Simultaneous to his eugenicist activities, Jordan served in academic leadership roles and conducted ichthyological research. He described many of the fish species in North America, Hawai`i, and Japan. Jordan was the founding president of Stanford University, serving in that role from 1891 to 1913. He also was intermittently in office as the president of the California Academy of Sciences between 1896 and 1912. As a curator of ichthyology at the Academy, he collected at least 1,909 type specimens still in our ichthyology collections. Jordan was a member of the Academy from October 5, 1891 when he arrived in California and was elected an honorary life member on January 3, 1898. Through these roles, he exerted power that influenced generations to come.
While Jordan lived and worked at the beginning of the last century, the effects of his ideas reverberate today. The students Jordan hired and taught sometimes went on to be eugenicists themselves. Paul Popenoe, affiliate of the Human Betterment Foundation, co-authored Sterilization for Human Betterment and edited the American Breeders’ Association’s Journal of Heredity. Popenoe and the Human Betterment Foundation also praised the legalization of eugenic sterilization that took place in Nazi Germany. Another of Jordan’s students, Leo Stanley went on to become the medical director of San Quentin State Prison and performed at least 600 sterilizations there, citing Jordan in his motivations for performing eugenic sterilizations in the prison.

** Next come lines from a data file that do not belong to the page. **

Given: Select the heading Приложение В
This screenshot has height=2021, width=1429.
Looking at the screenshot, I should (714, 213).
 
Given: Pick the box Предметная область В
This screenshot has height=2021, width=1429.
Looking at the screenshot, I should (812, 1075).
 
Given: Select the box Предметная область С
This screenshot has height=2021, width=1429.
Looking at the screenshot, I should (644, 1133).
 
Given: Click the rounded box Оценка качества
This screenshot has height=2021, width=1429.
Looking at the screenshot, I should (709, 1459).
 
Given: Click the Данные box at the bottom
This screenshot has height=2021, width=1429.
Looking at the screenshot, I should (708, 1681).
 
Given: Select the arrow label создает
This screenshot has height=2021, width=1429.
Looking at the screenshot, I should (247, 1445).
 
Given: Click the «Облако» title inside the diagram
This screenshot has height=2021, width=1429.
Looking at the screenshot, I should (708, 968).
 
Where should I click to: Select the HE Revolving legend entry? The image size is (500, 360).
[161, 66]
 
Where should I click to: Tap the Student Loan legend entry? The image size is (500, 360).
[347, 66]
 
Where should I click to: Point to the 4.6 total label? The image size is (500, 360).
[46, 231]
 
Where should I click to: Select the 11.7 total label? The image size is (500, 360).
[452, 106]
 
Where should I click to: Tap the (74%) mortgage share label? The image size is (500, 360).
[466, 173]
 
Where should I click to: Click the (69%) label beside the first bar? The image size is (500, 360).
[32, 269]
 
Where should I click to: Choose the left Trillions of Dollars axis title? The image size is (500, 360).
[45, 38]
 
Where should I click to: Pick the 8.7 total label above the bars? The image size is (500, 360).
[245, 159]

Some of Jordan’s students and contemporaries were not eugenicists but reflected the accepted demographics of scientists at the time—mostly white, mostly men. He taught Barton Warren Evermann, who was an influential executive director of the Academy from 1914 to 1932. Rosa Smith and Carl H. Eigenmann were ichthyologists at the Academy and students of Jordan’s. Frank Mace MacFarland became the director of Stanford’s Hopkins Marine Station between 1910 and 1917 and the executive director of the Academy from 1934 to 1938. Jordan taught Alvin Seale, who was the first superintendent of the Steinhart Aquarium. Hence, Jordan’s students went on to be in positions of power, hiring mentees themselves. Starting with a narrow community of people accepted into a profession begets a narrow community who continues on in that profession. Just as with the influence of Cuvier to Agassiz to Jordan, Jordan’s lineage is an example of what Michael Polanyi calls “the apostolic succession of scientists.” While we have made progress in diversifying the Academy’s research staff since Jordan’s time, it is not difficult to see why the demographics of researchers are still majority white (63%).

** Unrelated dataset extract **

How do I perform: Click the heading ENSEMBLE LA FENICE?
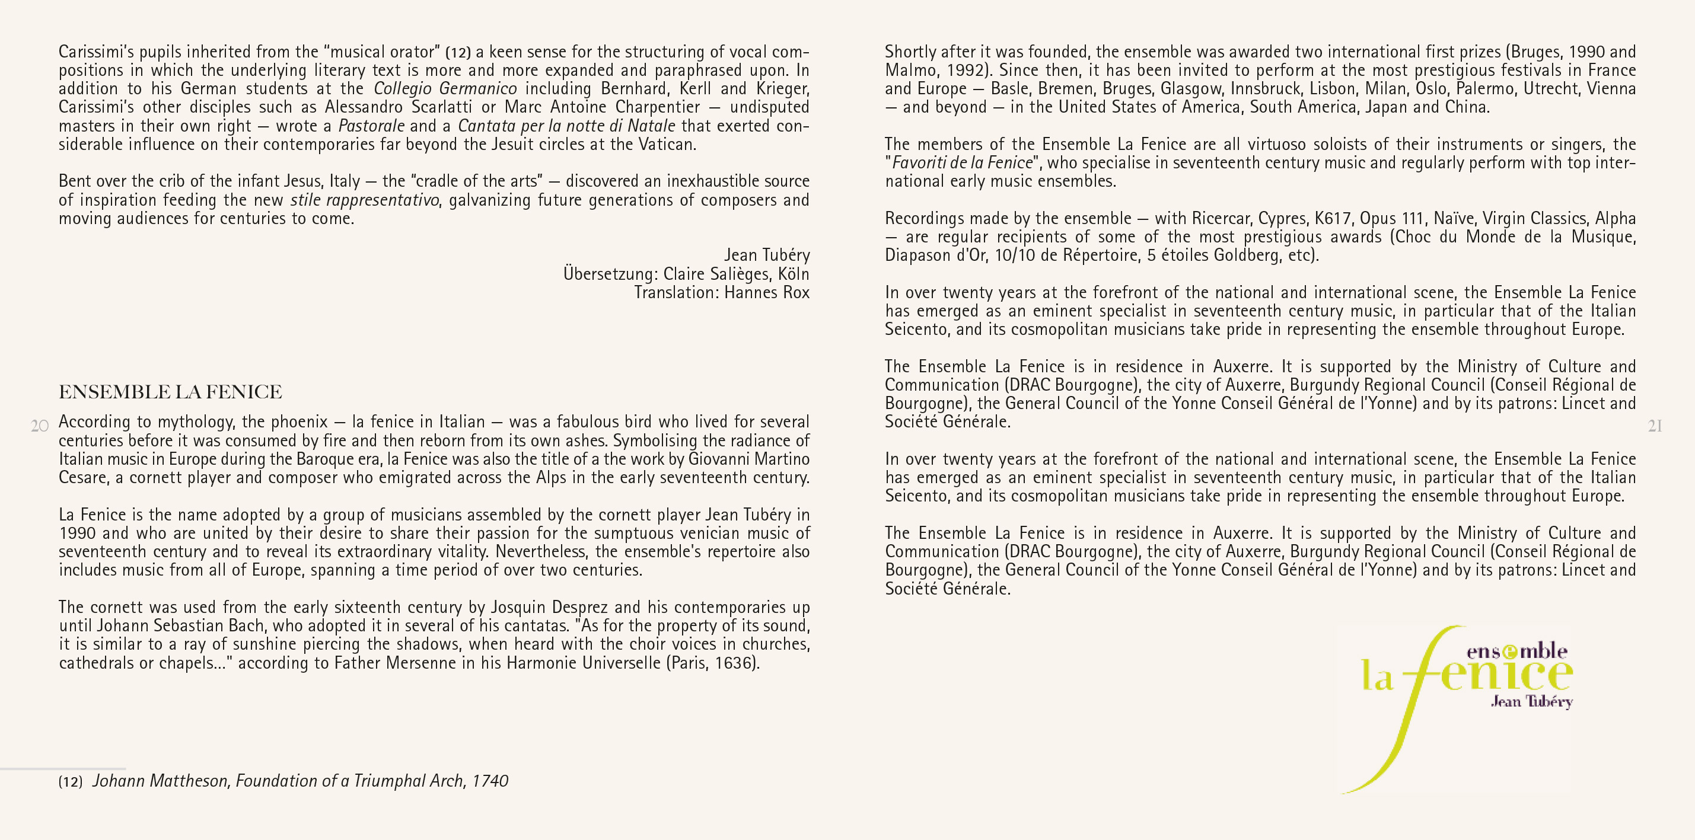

Jordan was the leader of an academic regime that was based on the closeness of colleagues rather than their academic merits or moral conduct. For instance, Jordan covered up an affair that a colleague, Charles Gilbert, had with a Stanford student because he was friends with Gilbert and did not want to lose Gilbert's academic expertise at the university. Thus, people whom Jordan saw as the best and the brightest (often white men) got a seat at the table and opportunities to advance their careers, while others were left behind, even if they had done work contributing to Jordan’s success as an ichthyologist. Jordan was not one to properly credit his assistants, instead saying, “Of the hundred or more new species of rock-pool fishes lately secured by the writer in Japan, fully two-thirds were obtained by Japanese boys. Equally effective is the ‘muchacho’ on the coasts of Mexico.” The Japanese and Mexican men were not named nor given further opportunities to study ichthyology through an academic lens, but Jordan could not have become such a prolific ichthyologist without them.